Pre-computer era elite GMs and computer-era elite GMs have similar error
rates[1], with the caveat that we presume disagreeing with the computer's top
choice to be an error. They mostly agreed with the computer's assessment
something like 50-57% of the time.

As far as I know Magnus' games haven't been subjected to this kind of
analysis, and I recall 2 pretty bad moves in the recent match with Anand, so
I'd be interested to see it. I suspect he may be even slightly above 60%.

Should it be something like high 70%'s though I think it would be time to
start a conversation about it. It's how Ivanov was busted: overwhelmingly
playing one of the top 2 engine moves, which is basically impossible. [2]

1 - [http://en.chessbase.com/post/computers-choose-who-was-the-
st...](http://en.chessbase.com/post/computers-choose-who-was-the-strongest-
player-)

2 -
[https://www.youtube.com/watch?v=Jr0J8SPENjM](https://www.youtube.com/watch?v=Jr0J8SPENjM)

------
asynchronous13
I'm becoming more disappointed in this analysis.

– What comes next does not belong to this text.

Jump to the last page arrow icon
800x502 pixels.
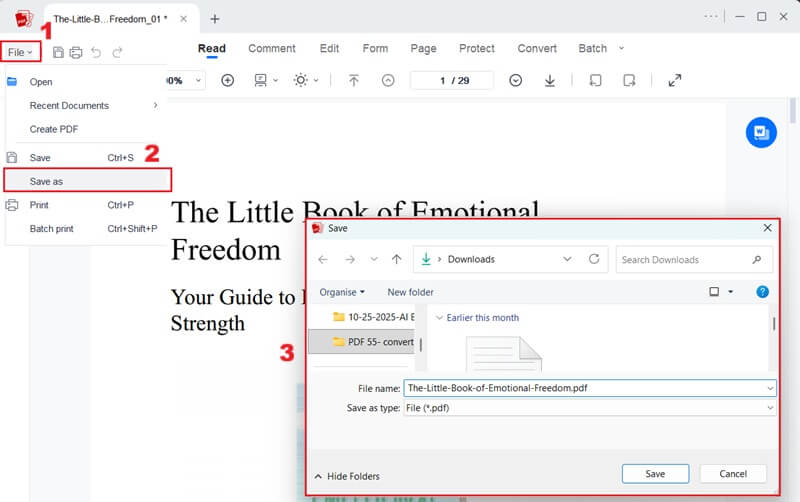coord(549,80)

"But in 2007, something happened to propel [the Patriots] to a much better
rate."

The author is using a 5-year average, and then concluding that something must
have happened in a single year that is suddenly different. What that implies
to me, is that they had a particularly terrible year in 2002. So, when the
really bad year slides off of the 5-year moving average, then the 5-year
average suddenly looks much better.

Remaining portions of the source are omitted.